The 158-year-old Shapoorji Pallonji (SP) Group faced a double loss in 2022— passing away of group patriarch Pallonji Mistry in June and death of his youngest son Cyrus in a road accident in September. Pallonji Mistry, even at 93, was active in strategic affairs, while Cyrus was executing financial and business restructuring to reduce the group's debt burden.
Now, Shapoor Mistry, the eldest son of Pallonji Mistry, has taken up the responsibility of helming the nearly $30-billion revenue diversified engineering and construction group, which owns an 18.41% stake in the $130-billion Tata Group. "Shapoor is driving the businesses alone at a time when cash flows are insufficient for debt repayments. However, he has restructured the business and passed on responsibilities to his son and Cyrus's two sons," says a senior banker.
Consolidated external debt of flagship Shapoorji Pallonji And Company Pvt. Ltd. (SPCPL) fell ₹15,300 crore from ₹37,170 crore on August 31, 2020, to ₹21,870 crore on December 31, 2022, says ICRA. The agency expects that the debt will be further reduced through asset divestment.

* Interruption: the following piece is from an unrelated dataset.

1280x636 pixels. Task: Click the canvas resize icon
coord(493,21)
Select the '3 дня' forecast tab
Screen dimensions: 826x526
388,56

In FY21, the brothers, Shapoor and Cyrus, decided to re-engineer the group by creating two separate structures for real estate and infrastructure — SP Finance and SC Finance. All their diverse businesses were earlier housed under SPCPL. The aim was to improve operating cash flows as return on investment in long-lead businesses like infrastructure and real estate has timing mismatches. S.P. Finance and S.C. Finance will be overseen by an advisory board with four family members, Shapoor and his son, Pallon, and late Cyrus Mistry's two sons, Firoz and Zahan. The Mistry family envisages a two-tier structure similar to what is followed by major companies in Europe. It is expected to separate the responsibilities of management and promoters, who will act as custodians of wealth. The reorganisation is expected to be completed by September.

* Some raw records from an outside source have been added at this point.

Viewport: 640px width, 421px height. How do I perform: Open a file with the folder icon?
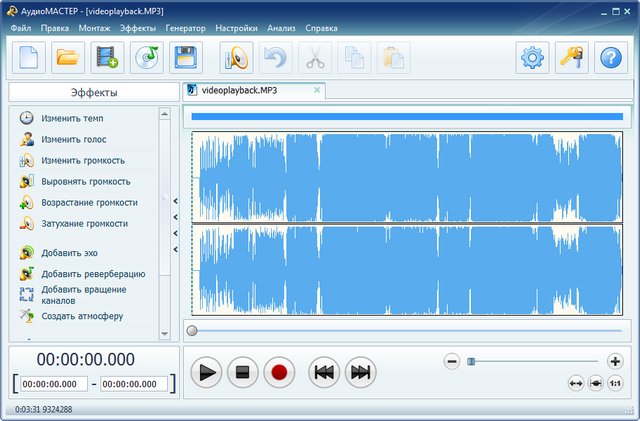click(x=67, y=58)
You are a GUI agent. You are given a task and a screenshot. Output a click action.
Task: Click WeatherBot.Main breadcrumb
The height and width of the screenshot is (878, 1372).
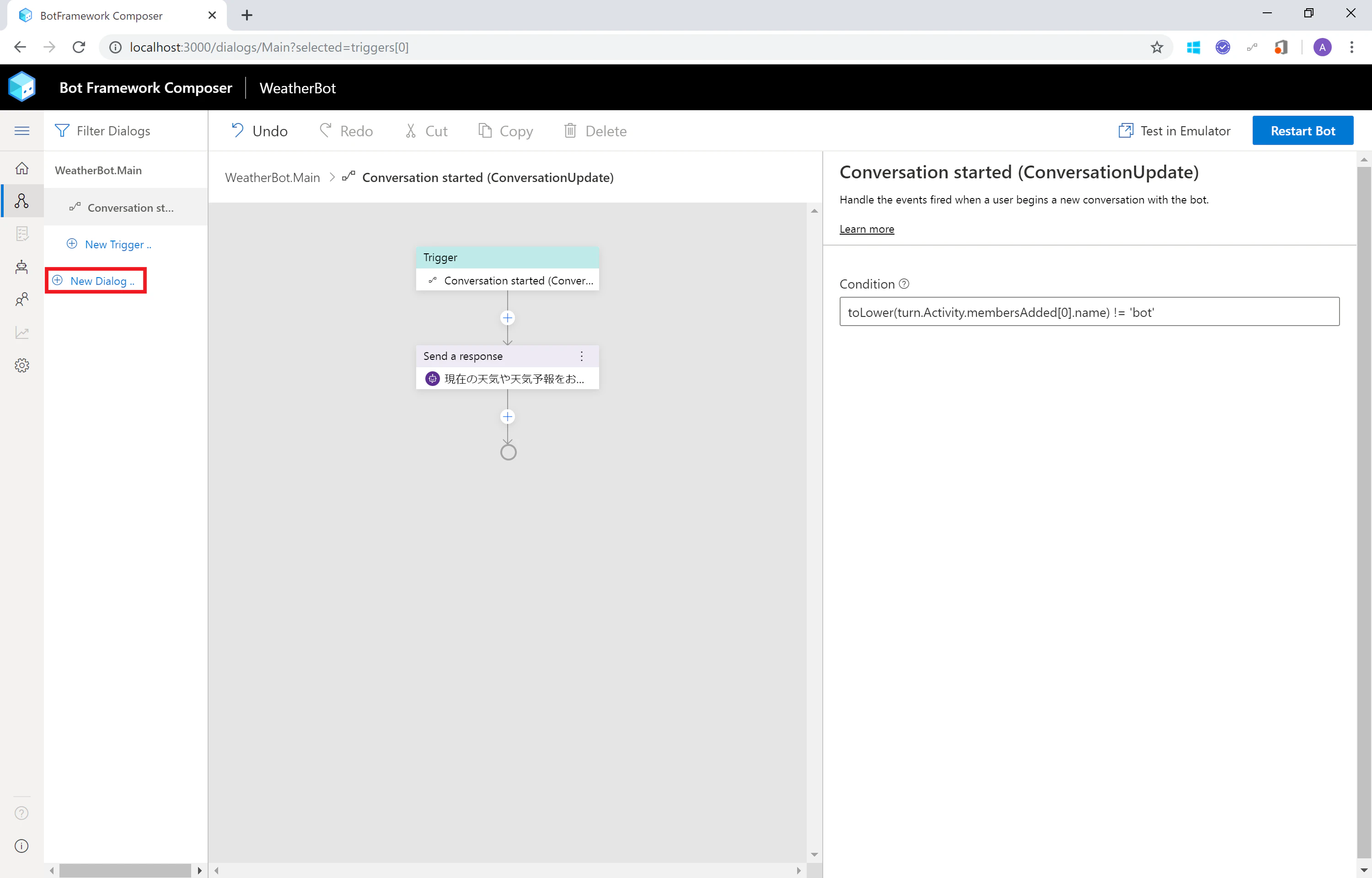[x=273, y=178]
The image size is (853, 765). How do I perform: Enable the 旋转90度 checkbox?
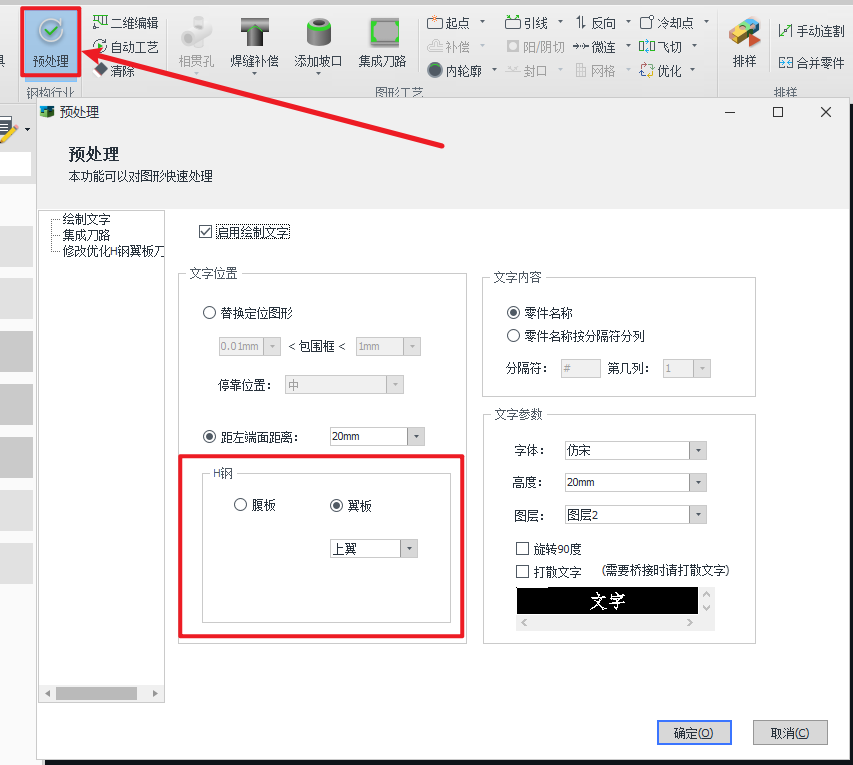click(x=522, y=549)
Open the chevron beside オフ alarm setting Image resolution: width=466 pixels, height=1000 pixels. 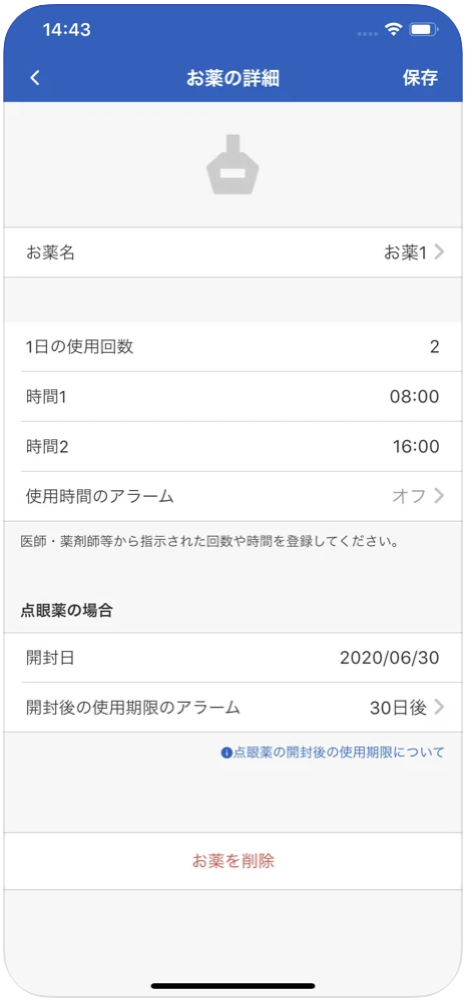click(439, 496)
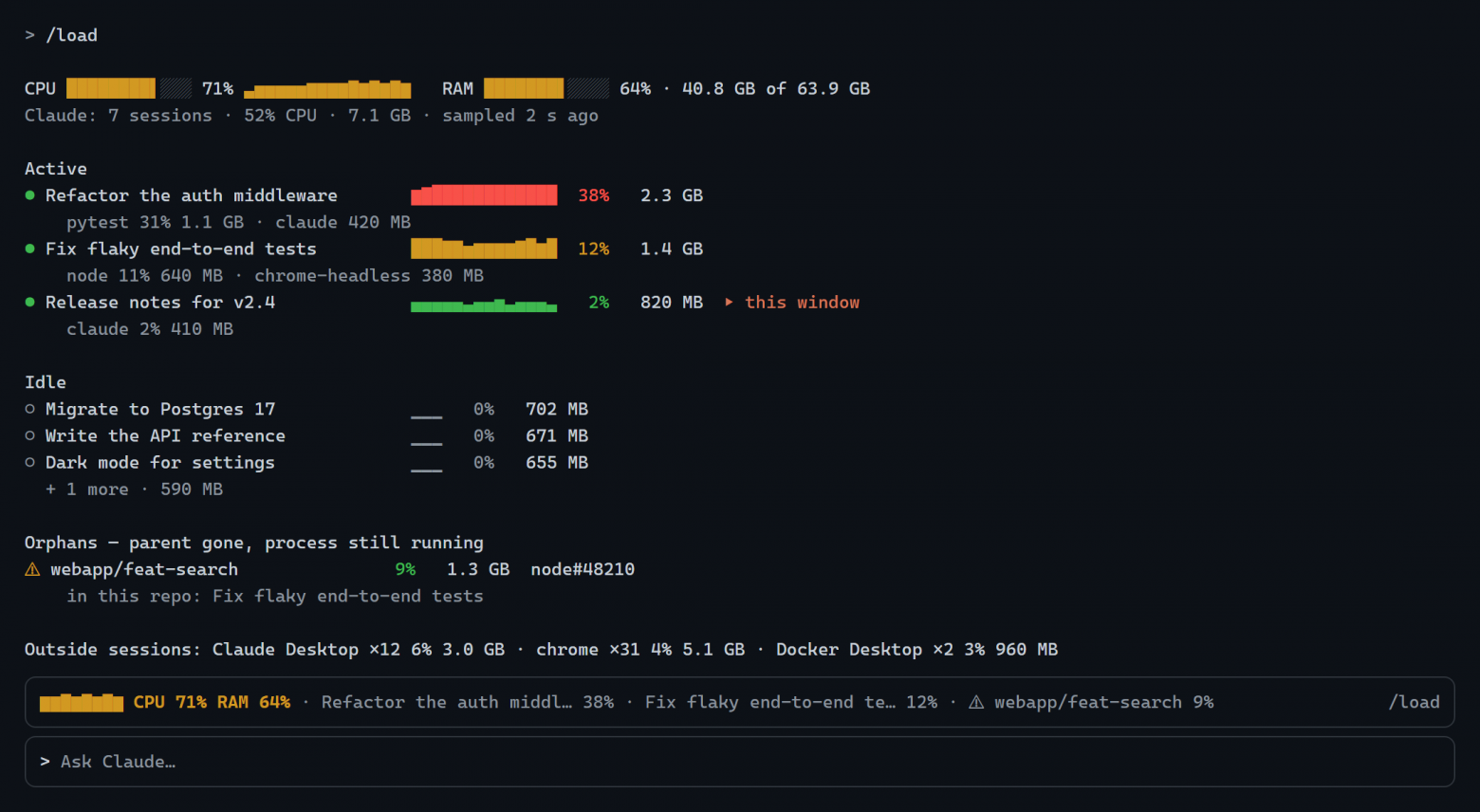The image size is (1480, 812).
Task: Focus the Ask Claude input field
Action: coord(739,762)
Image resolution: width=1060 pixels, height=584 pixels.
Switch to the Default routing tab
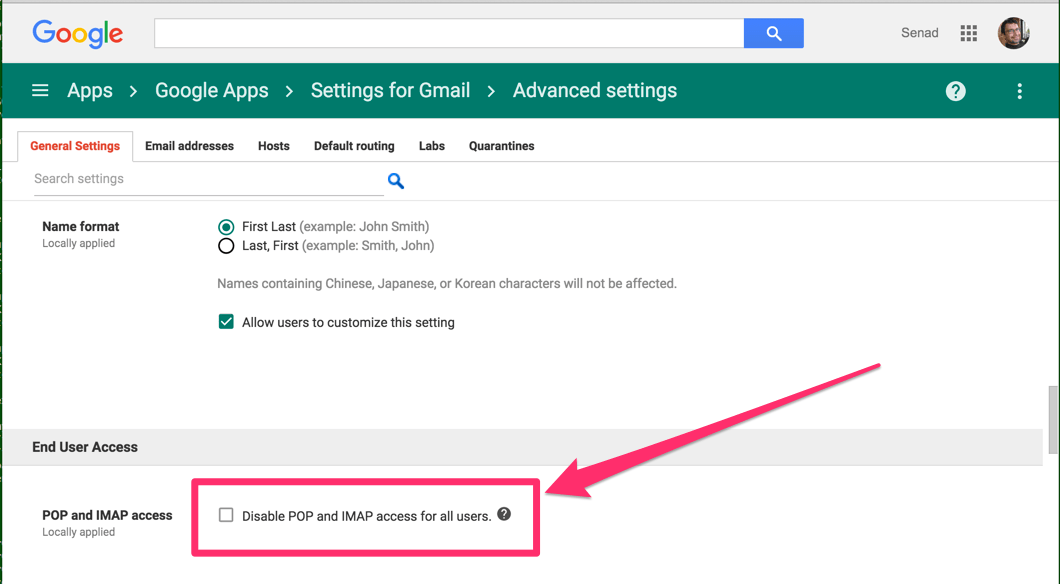click(354, 146)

However, ICRA expects that delay in securing working capital limits would have impacted engineering, procurement and construction operations in FY23, resulting in modest profitability and muted debt coverage. SPCPL, the holding company, had sought one-time resolution of its obligations under Covid-19 relief regulations of Reserve Bank of India in September 2020. In March 2022, the group said it had settled debt with a one-time payment of ₹12,450 crore to all 22 lenders.
Soon after, in June, the group raised ₹14,300 crore from private investors and high networth individuals by pledging shares of Tata Sons and Afcons. The non-convertible debentures, which have a maturity of 2.5 years, offered a yield of 18.75%. The investors included Cerberus Management, Davidson Kempner, Varde Partners and foreign banks such as Deutsche Bank, Standard Chartered and Nomura Holdings. In September 2021, the group had sold its majority stake in consumer durables company Eureka Forbes to U.S.-based private equity fund Advent International for ₹4,400 crore. This was soon followed by sale of 40% stake in Sterling & Wilson to Reliance New Energy Solar for ₹2,850 crore. Cyrus Mistry took the lead in negotiating the deals.
Founded in 1865, the SP Group has built a number of iconic structures, including the RBI building in Mumbai and the distinctive Tower Wing of Mumbai Taj Mahal Palace Hotel. The group has projects in 40 countries and is working on extending its presence in Asia, Africa and Middle East. Tata Sons is its primary investment. Philanthropic trusts own 66% of Tata Sons' equity capital. Tatas and Mistrys had a cordial relationship until Cyrus Mistry was dismissed as Tata Sons chairman in 2016, sparking a legal spat between the families.
The SP Group — which has 15 companies across engineering & construction, infrastructure, real estate, water, energy and financial services — reported a 12% rise in gross revenue from its five biggest companies in FY22 to ₹13,656 crore. The gross profit of the group was ₹108 crore, compared to a loss of ₹450 crore in FY21.
On business front, the group has submitted expression of interest for ₹4,700 crore New Delhi Railway Station reconstruction project. Larsen & Toubro is also in the race along with eight other infrastructure companies. It has developed infrastructure assets in power (hydro, oil & gas), ports & terminals (onshore and offshore), transportation (rail and road) and natural resources across the world. It has built over 4,500 lane km of roads and over 100 km of elevated and underground metro rail in India. It constructed Vallarpadam Rail Bridge (eight kms) at Kochi in 2010 in a record time of 27 months. It's one of the longest railway bridges in India and involves a 4.62-km elevated structure. It has also constructed the Nagpur Metro, which was inaugurated in 2022 and has India's first four-level transportation corridor. It is also setting up four desalination plants in Gujarat.
However, the group has not been able to fully monetise real estate and infrastructure assets yet as these capital-intensive sectors were hit by slowdown before the pandemic.